Fractional concentrations corresponding to folded (red), high pH, solvent-exposed (green), and any intermediate (blue) signals observed at each residue. Also shown are fractional concentrations derived from the intensity of the 695 nm absorption band (lower right panel). Data points (>60 per plot) have been binned into 0.5 pH intervals; error bars represent standard deviations.

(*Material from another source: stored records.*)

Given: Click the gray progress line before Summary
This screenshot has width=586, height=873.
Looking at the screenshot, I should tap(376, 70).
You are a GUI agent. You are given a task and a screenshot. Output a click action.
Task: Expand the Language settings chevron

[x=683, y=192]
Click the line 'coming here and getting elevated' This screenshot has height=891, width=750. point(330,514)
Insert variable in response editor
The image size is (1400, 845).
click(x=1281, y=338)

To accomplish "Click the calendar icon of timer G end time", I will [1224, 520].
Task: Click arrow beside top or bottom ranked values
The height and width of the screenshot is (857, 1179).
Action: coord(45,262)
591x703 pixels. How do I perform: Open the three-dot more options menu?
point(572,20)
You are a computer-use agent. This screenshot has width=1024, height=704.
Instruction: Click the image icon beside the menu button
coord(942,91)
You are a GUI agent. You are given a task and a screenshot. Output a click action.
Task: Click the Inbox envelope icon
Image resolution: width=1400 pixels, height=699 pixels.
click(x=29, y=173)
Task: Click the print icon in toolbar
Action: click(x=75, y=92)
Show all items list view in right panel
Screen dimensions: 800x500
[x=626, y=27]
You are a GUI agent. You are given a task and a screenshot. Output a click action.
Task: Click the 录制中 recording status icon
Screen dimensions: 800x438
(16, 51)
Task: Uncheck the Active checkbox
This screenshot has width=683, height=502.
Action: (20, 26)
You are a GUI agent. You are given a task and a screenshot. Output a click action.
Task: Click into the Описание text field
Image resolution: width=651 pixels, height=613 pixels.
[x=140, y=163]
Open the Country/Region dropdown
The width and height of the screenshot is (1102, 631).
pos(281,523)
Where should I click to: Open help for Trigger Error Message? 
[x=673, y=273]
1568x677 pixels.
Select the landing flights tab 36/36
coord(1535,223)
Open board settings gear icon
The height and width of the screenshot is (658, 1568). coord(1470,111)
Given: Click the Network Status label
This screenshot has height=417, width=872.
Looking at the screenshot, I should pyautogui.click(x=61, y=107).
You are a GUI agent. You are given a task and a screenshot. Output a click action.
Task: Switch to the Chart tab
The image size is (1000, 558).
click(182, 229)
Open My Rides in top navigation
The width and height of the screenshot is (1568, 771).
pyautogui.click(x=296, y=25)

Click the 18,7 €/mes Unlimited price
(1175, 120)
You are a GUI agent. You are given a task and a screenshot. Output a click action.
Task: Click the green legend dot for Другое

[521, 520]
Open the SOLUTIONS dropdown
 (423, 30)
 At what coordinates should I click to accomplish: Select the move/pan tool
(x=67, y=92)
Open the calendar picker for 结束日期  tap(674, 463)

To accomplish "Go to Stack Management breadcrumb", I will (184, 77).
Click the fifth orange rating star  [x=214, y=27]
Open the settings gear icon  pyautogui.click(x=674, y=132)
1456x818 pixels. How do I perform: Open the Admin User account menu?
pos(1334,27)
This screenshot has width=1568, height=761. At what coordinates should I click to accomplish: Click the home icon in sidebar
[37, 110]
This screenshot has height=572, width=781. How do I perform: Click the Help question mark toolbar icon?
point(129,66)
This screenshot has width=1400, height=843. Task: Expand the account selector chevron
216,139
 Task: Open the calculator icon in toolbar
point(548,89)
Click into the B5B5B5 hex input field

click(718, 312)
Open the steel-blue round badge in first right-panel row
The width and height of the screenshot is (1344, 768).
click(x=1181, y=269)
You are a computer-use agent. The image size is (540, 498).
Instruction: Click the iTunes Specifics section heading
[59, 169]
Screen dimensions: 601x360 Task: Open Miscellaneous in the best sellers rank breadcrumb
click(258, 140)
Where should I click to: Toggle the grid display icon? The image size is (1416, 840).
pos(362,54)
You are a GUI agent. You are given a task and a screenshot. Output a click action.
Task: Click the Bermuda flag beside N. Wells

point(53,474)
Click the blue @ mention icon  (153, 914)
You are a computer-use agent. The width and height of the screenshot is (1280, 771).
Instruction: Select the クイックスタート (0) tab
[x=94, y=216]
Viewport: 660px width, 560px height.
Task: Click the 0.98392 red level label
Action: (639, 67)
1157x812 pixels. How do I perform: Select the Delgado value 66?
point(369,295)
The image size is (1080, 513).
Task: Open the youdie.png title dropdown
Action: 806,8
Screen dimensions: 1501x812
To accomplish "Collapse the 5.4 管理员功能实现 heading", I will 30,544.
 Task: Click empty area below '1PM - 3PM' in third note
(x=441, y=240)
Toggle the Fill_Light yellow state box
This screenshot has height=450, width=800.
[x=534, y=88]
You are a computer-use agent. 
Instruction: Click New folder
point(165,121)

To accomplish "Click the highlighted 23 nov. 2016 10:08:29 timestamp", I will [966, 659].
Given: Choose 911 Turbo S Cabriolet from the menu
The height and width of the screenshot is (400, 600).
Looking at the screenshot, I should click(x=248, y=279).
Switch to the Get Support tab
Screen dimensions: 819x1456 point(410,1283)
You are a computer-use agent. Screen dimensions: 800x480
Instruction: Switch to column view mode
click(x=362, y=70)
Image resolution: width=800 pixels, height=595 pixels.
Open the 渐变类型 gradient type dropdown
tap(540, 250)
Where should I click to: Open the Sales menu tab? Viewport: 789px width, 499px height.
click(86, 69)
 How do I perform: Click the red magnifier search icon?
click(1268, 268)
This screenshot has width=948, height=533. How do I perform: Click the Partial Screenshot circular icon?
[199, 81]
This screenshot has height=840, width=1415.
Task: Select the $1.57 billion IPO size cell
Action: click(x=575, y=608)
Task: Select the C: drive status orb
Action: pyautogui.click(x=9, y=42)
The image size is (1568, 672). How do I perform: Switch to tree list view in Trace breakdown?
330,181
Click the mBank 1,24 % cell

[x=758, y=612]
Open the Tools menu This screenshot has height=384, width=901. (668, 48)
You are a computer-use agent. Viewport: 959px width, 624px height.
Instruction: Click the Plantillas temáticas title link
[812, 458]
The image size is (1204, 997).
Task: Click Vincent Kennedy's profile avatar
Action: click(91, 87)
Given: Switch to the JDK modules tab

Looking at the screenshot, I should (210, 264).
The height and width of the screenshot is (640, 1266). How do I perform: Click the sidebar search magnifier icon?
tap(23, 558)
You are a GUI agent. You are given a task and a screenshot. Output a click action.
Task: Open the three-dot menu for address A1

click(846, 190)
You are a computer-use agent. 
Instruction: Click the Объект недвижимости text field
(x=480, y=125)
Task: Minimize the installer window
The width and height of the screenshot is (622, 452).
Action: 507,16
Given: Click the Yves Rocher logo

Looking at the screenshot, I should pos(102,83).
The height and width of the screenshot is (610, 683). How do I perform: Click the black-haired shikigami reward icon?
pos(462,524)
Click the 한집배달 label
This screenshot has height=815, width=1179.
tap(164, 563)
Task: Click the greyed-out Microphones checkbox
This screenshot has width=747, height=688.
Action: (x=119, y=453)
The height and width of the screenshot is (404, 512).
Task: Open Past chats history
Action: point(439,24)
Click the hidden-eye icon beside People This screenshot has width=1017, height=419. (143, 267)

The curves obtained from model fitting are shown as lines (for details see text).

Figure 4

(A) Fractional concentrations corresponding to the folded and high pH, solvent-exposed signals resulting from a two-state fit of the (d₃)Met80 data. (B) Line width (full width at half-maximum) of the (d₃)Met80 folded signal resulting from a two-state fit in which the frequencies were fixed but the line widths were allowed to vary (for details see text).

Figure 5

(A) The fractional concentrations (also shown in Figure 3) of the folded signals for Met80 (lower pH transition) and Lys73/Lys79 (higher pH transitions). (B) Total fractional concentration for heme ligation by Met80, Lys73, Lys79, and lysine replacing ligand(s) calculated by summation of the fractional concentrations of the folded signal at Met80 and the intermediate signals and high pH, solvent-exposed signals at Lys73 and Lys79.

Figure 6

(A) UV/vis absorption spectra (solid lines) and their second derivatives (dashed lines) in the Q-band region at different pH values. (B) UV/vis absorption as a function of pH for several wavelengths. Midpoints are indicated with arrows and were obtained from three-state fits.

Figure 7

Results of the minimalist model simulations. (A) Free energy curves as a function of the reaction coordinate Q (related to the fraction of native contacts) obtained from simulation with enforced heme ligation of Lys53 (■), Lys55 (*), Lys72 (+), Lys73 (□), and Lys79 (×). (B–D) Isodensity surface plots determined using structures from the stable free energy basins calculated from simulations for (B) the native state, (C) the Lys73-misligated state, and (D) the Lys79-misligated state. The crystal structure of cyt c (black) is superimposed for comparison (see text for details).

Figure 8

Fractional concentrations derived by combining signals from Figure 3 to represent states III (+, native), 3.5 (×, neither methionine nor lysine ligated), IV_a (*, Lys73 ligated), IV_b(□, Lys79 ligated), V (■, hydroxide ligated), and U (○, unfolded). The total concentration (C_tot) obtained by summing over the fractional concentrations of the six states is shown in the upper box. See text for details.

Figure 9

Absorption spectra for states III, 3.5, IV_a, IV_b, V, and U determined by a deconvolution of the UV/vis data using the fractional concentrations determined from the IR data (see text and Supporting Information for details).

Scheme 1

a ^a The observed transitions are shown with the apparent midpoint and n values (in parentheses) above each arrow.